• PAGE TEXT:
──────

I recently helped a friend host a slumber party for her 12-year-old daughter, and my worries about the pre-teen years only increased as a result. There was the pervasive jealousy I had anticipated, a shifting of dynamics throughout the night that had girls fighting with each other one minute and exchanging tear-filled hugs and declarations of love the next. You could actually see the emotions of being left out etched across girls’ faces when two bounded off together in a corner, or when one announced another as her “best friend,” leaving the rest to wonder where that left them. They all tried to force smiles, pretending as though none of it mattered, simultaneously plotting their own ways to get back “in.”

These were all things I had expected, even the “Best Friend Challenge,” which apparently involves testing other girls on their knowledge of you and hitting them in the face with an egg if they get your questions wrong. As the girls laughed and smashed eggs, I was reminded of a birthday party where my own friends and I challenged each other to eat our cake without utensils—the resulting photo, and the look on my face, highlighting all that angsty attitude I was certainly harboring myself.

But then there were the mean girl antics. One girl, who hadn’t been invited to the party, repeatedly prank called the others, saying increasingly insulting things in a nasaly voice when they answered her calls from a blocked number, until I finally confiscated the phone and put an end to that nonsense, making it very clear her behavior was encroaching upon harassment territory and wouldn't be allowed any longer.

I, of course, also gave the other girls a lecture on mean girl behavior, thoroughly convinced that they certainly weren’t innocent in this “war” (after all, I was once a pre-teen myself). But what more can you do?

It always felt like what was happening then was bad enough, but is it possible the pre-teen years truly have gotten so much worse?

──────

• WHAT IS ASKED:
Pick up the slumber party account right after its final sentence and keep writing it. The lines here come from a separate source.

• DATASET EXTRACT:
──────

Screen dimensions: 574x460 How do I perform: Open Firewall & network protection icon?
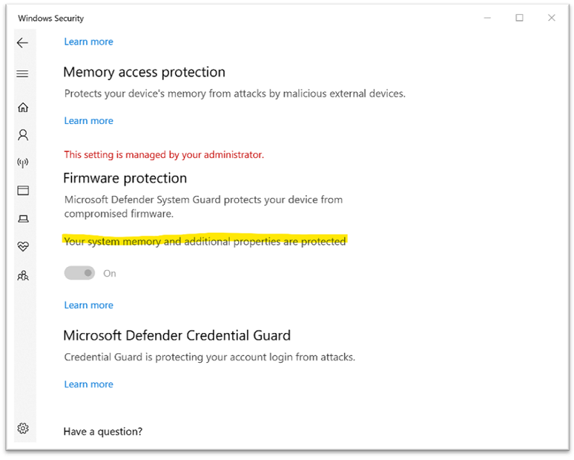(23, 162)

──────

• RESPONSE TO THE EXERCISE:
I remember being in junior high, at a slumber party with a large group of “friends.” We decided to play a game—one that involved anonymously writing down the things we didn’t like about other girls in the room, and then placing those notes into a hat. We took turns drawing items from that hat, reading the grievances aloud. Twenty minutes in, everyone was in tears.

And I just look back and wonder … why? Why would we ever have treated our friends that way?

The only explanation I have is that pre-teen girls are assholes.

But let’s not forget the boys. Don’t even get me started on the boys. Our crushes shifted from minute to minute. We were always in competition over some boy or another. And they volleyed back and forth between us like trinkets up for trade.

So I shouldn’t have been surprised when the girls at this slumber party started to explain to me the complicated love triangles they were all involved in. One girl had purportedly dated each of the other’s current boyfriends at one point or another; she claimed to have no qualms with the pairings now. Girls shared crushes on the same boy, and on one in particular, who was a year ahead of them and had been held back in school, and was thus 15. He seemed a particularly ominous figure to me.

I told him as much when the girls called him a few hours later, giggling as he was on speaker phone telling them about how he “used” to be gay (yeah, I don’t understand how that works either) and also “used” to be a drug dealer (from the sound of things, a friend once paid him for pot, but he clearly thought the words “drug dealer” made him sound so much cooler than he was). When I had heard enough, I picked up that phone from the middle of the room, too, telling the girls this boy and I needed to have a chat. Then I told him he had no business talking to a bunch of 12-year-old girls, and that he probably shouldn’t call back.

I definitely lost my cool auntie points right about then. But seriously, who was this kid? And what was he doing talking to a little girl I have known and loved for years?!

For some reason, the girls still felt comfortable talking to me as the night progressed. They seemed to think my interjections were amusing rather than embarrassing, maybe because I wasn't actually any of their moms. They told me about the friends of theirs who have already had sex. About those who are in foster care because of alcoholic parents and tragic situations. They spoke about the girl whose father tried to kill himself, prior to undergoing a sex change that now left her with two mommies. And about the boys who would only date the girls willing to put out; the expectations being to hook up before commitment. Always.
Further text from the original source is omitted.